Il eut un petit rire indulgent pour sa distraction.

— Et qui pourrait te reprocher d’avoir chassé cela de ton esprit ? Ce fut un tel cauchemar.

Elle détourna les yeux. Pas plus lui que quiconque n’avait jamais compris ce qu’avait réellement été son séjour chez les hjjk. Et il était probable que personne ne pourrait jamais comprendre. Sauf l’étranger silencieux, mais elle était incapable de communiquer utilement avec lui.

Husathirn Mueri descendit du trône et conduisit l’étranger auprès de Hresh.

— On l’a découvert dans la vallée d’Emmakis qu’il traversait sur un vermilion. Il s’exprime comme un hjjk et parle quelques mots de notre langue. D’après Nialli Apuilana, ce sont des talismans hjjk qu’il porte sur la poitrine et au poignet.

— Il a l’air à moitié mort de faim, dit Hresh. On dirait un squelette ambulant.

— Te souviens-tu de l’allure que j’avais à mon retour de chez les hjjk ? demanda Nialli Apuilana. Le peuple des insectes est très frugal. L’austérité est une de leurs caractéristiques premières, aussi bien pour la nourriture que pour le reste. C’est leur manière de vivre. Quand j’étais avec eux, j’étais affamée du matin au soir.

— Cela se voyait quand tu es revenue, dit Hresh. Je m’en souviens. Eh bien, j’espère que nous allons trouver un moyen de communiquer avec ce garçon et ensuite il faudra lui donner à manger. D’accord, Husathirn Mueri ? Il faut bien qu’il se remplume un peu. Mais voyons d’abord ce que nous pouvons faire.

— Vas-tu utiliser la Pierre des Miracles ? demanda le juge.

— Oui, je vais me servir du Barak Dayir.

Il prit une bourse de velours défraîchi et tira sur le cordon. Un fragment effilé de pierre polie ressemblant à un petit fer de lance roula dans le creux de sa main. La pierre brune était mouchetée de rouge et un réseau de minuscules lignes entrelacées formait un motif sur ses deux côtés.

— Que personne ne s’approche de moi, ordonna Hresh.

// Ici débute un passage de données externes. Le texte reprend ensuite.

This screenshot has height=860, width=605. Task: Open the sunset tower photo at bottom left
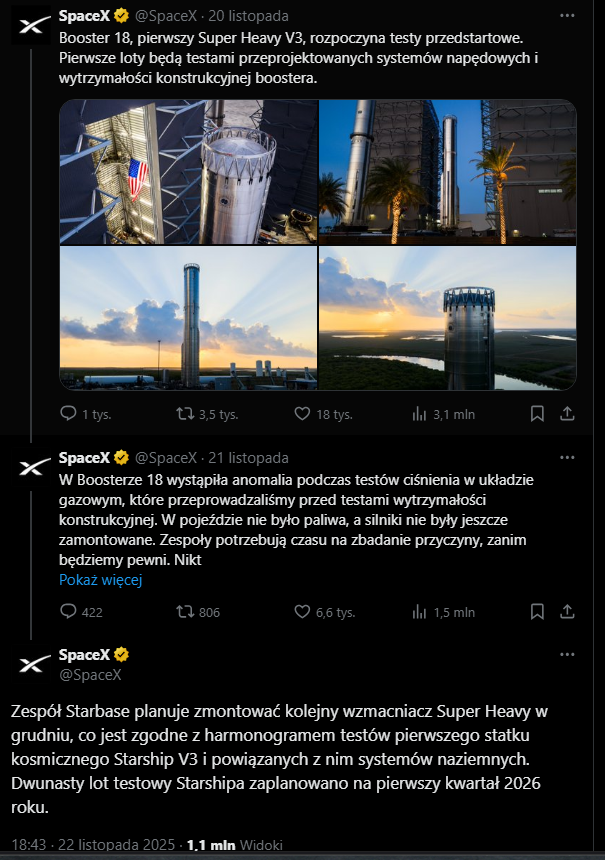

Nialli Apuilana se mit à trembler. Elle n’avait vu la Pierre des Miracles que cinq ou six fois dans sa vie, et pas depuis plusieurs années. C’était le bien le plus précieux du Peuple, mais personne, pas même Hresh, ne savait exactement de quoi il s’agissait. On disait que c’était un fragment d’étoile, mais que cela signifiait-il au juste ? On disait aussi que le Barak Dayir était plus ancien que la Grande Planète elle-même, que c’était un objet humain, un vestige de cette lointaine et mystérieuse civilisation qui s’était développée avant que les yeux de saphir établissent leur domination sur la Terre. Peut-être était-ce vrai, la seule certitude étant que Hresh avait appris accomplir des prodiges grâce à lui.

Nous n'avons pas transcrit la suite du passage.